Together they travel around the world defeating monsters, gaining new abilities, trying to uncover the mysteries surrounding the Migu Migu tribe and making many friends while confronting enemies.

Opening Themes
| # | Transcription/Translation | Performed by | Episodes |
|---|---|---|---|
| 1 | Magic of Love | TOo'S | 1-31 |
| 2 | Harete Hallelujah | Okui Aki | 32-45 |

Ending themes
| # | Transcription/Translation | Performed by | Episodes |
|---|---|---|---|
| 1 | Wind Climbing ~ Kaze ni Asobarete | Okui Aki | 1-26 |
| 2 | Mou Tomaranai | Slap Sticks | 27-45 |

===Movie===
In the movie, Nike and Kukuri learn about the "Pickle of Happiness", an item which will grant a wish to the one who eats it. With the help of old friends, they must beat the monsters to the Pickle and convince its guardian residing in Megalo mountain, the Megalo dragon to give it to them.

Opening Themes
| # | Transcription/Translation | Performed by | Episodes |
|---|---|---|---|
|  | Kin no Tobira | Satomi Kihara with Radio Heart | All |

Ending themes
| # | Transcription/Translation | Performed by | Episodes |
|---|---|---|---|
|  | Love Goes | HIM | All |

===Doki Doki Legend===
The second anime series was created in 2000, six years after the original. It covers the contents of manga volumes 5 to 11 (there are 16 manga volumes in total).

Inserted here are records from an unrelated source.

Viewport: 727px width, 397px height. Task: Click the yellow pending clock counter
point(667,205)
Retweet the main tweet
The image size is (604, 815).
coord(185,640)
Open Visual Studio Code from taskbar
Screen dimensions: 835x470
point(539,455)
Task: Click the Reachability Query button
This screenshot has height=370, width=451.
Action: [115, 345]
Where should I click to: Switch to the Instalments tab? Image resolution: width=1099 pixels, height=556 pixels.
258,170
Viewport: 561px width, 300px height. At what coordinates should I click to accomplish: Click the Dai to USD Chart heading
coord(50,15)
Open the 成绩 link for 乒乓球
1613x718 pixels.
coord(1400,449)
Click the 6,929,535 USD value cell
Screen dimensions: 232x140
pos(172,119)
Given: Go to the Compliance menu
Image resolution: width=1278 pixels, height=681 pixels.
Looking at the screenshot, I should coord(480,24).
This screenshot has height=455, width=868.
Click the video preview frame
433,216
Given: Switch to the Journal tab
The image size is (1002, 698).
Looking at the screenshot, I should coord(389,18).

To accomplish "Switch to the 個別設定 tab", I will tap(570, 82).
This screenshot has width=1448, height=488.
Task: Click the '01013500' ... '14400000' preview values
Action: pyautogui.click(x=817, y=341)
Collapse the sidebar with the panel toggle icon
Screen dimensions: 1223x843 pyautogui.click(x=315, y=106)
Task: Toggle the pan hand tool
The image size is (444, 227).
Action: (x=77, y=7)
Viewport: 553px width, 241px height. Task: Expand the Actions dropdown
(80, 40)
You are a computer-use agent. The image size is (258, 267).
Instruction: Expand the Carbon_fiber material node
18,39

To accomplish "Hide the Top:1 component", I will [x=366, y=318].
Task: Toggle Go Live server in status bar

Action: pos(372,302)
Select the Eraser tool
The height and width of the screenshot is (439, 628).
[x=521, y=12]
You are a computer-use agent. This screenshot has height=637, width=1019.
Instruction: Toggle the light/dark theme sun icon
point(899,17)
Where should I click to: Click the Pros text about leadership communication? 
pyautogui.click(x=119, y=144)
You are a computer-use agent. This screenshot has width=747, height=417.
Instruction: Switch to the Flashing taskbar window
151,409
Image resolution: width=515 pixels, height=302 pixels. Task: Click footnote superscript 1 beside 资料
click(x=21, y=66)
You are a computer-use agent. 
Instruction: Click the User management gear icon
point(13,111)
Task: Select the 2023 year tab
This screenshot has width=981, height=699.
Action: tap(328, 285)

Nike and Kukuri receive a message from Wanchin, the old leader of the Migu Migu, who tells them they need to find the 4 elemental swords in order to defeat Giri. Thus, a new adventure starts.

At the end of the manga Nike and Kukuri seal Giri, though this is not shown in the animation.

Opening Themes
| # | Transcription/Translation | Performed by | Episodes |
|---|---|---|---|
|  | Dynamite Heaven | 2Shy4U | All |

Ending themes
| # | Transcription/Translation | Performed by | Episodes |
|---|---|---|---|
| 1 | Nishi no Sora e | Spoon | 1-25 |
| 2 | Enjoy the party | R'OSE | 26-38 |

===Reboot series===
A third series was announced in January 2017 and adapts the manga from the first chapter. It was animated by Production I.G and aired from July 11 to December 19, 2017, consisting of 24 episodes. Hiroshi Ikehata directed the anime, with Hisaaki Okui handled the series composition and Naoyuki Asano designed the characters. ORESAMA performed the first opening theme "Trip Trip Trip" and TECHNOBOYS PULCRAFT GREEN-FUND is composing the music and performed the ending theme "Round & Round & Round" alongside Bonjour Suzuki. ORESAMA also performed the second opening theme "Ryuusei Dance Floor". TECHNOBOYS PULCRAFT GREEN-FUND also performed the second ending theme "Magical Circle" alongside Shoko Nakagawa.

===Games===
Published by Enix,
- Mahōjin Guru Guru (SNES)
  - Mahōjin Guru Guru (Game Boy), published by Takara
- Mahōjin Guru Guru 2 (SNES)
- Doki Doki Densetsu Mahōjin Guru Guru (Game Boy Color)
- Magical Battle Arena (crossover video game, Microsoft Windows)
Magical Circle Guru-Guru: Stardust Adventure, the first Magical Circle Guru-Guru browser game is scheduled to launch on the G123 platform by CTW Inc. in 2023.

==Reception==
Since 1992, the manga has printed over 14 million copies in Japan.